Letter to and from My Ex-Wife Christine E Smith, aka Kelly Marie Windsor. Asking for information about my son, and posting other items as well

Letter date May 15, 2002

Friday, September 15, 2006

May 15, 2002

Christine E. Collins Smith

P.O.Box 6584

Chesapeake, VA 23323

Christine,

As I sit here writing this letter to you, I have to wonder how my son is doing. I have to guess what he looks like, how he is growing. I have to wonder if he even knows about me. I often wonder what are his favorites things to do, what types of games does he like to play, does he have any childhood friends. What types of sports if any does he like?

I know that you are receiving my letters, cards that I have sent to K. I know that you mark them return to sender address unknown. Like the most recently letter that I sent to K in care of Mr. Hatfield. Return to me, the writing done in your mother’s handwriting.

I don’t know what is going through that head of yours, nor do I have the time to guess. Since there are many possibilities, maybe you are searching for something that lies between shit and syphilis.

When are you going to learn that you can’t just wish me away, and out of K’s life? K will learn either now or later who his father is, there won’t be anything you can do or say about. I wonder how you are going to deal with the lies that you are now and will tell him about me. When he finds out about the lies you have been telling him for so many years about his father.

By the way, does these numbers mean, if anything to you 2460 or 1929 or 1930?

Your selfishness will one day cause K great pain and anger that he will resent you for what you have done. Your mother isn’t an innocent party either. Then again I sure she can find you another stepfather, this will be number five, well ok four since she marry one of then twice.

So who is this man that you are living with now. I wonder are you going to the same to him as you have done to me when he leaves you. I just wonder how long it was take for him to see through your lies and crocodile tears.

Here is a question for you why did George leave Edna? I wonder if he simply got tried of all the lies too. I wonder if I could find him and see what $1500 dollars can buy! I just wonder what types of stories that he has to tell. Let see I know that he is back in North Carolina, maybe at this mother's house. If I remember I do have her phone and address, maybe I should pay him and her a visit real soon. I guess I will have to take a tape recorder with me. Then again maybe we have already talked. What a dilemma it is, not knowing if we have already talked.

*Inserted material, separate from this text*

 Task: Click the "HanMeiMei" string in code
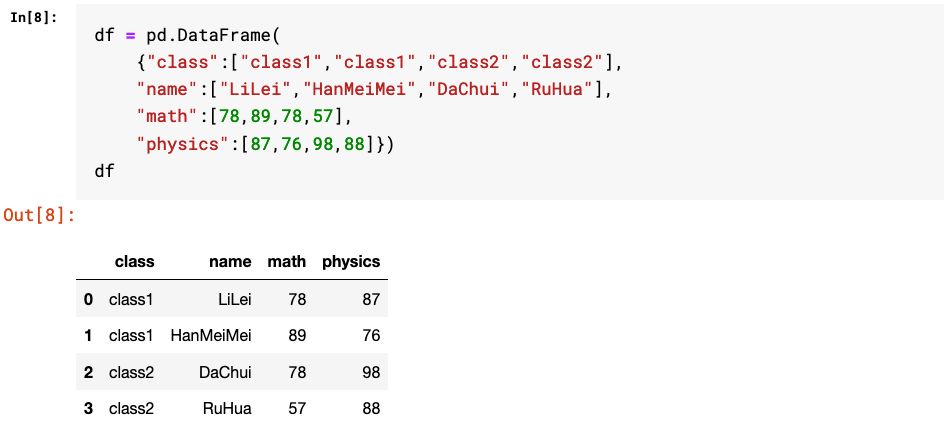pyautogui.click(x=359, y=89)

Over the years I have realize that you are nothing at all but a trouble woman with a serious psychological problem or problems, I would like to suggest that you get some professional help again. You have done 3 month in the Portsmouth Navel Hospital. Remember you told me about this one night. You also told me that at the age of 14 you try to kill yourself, remember! If not for your sake then do it for K sake. I truly believe that you might have Munchausen's Syndrome

You know we have a NC Court Order that you have notify me of all medical conditions that K may have, why didn’t you inform me about the tubes in his ears. I can only speculate about what else may be wrong with K.

On a difference note I would like to express my deepest sympathy for the lost of your Grand Mother. Sorry to hear that she passed away.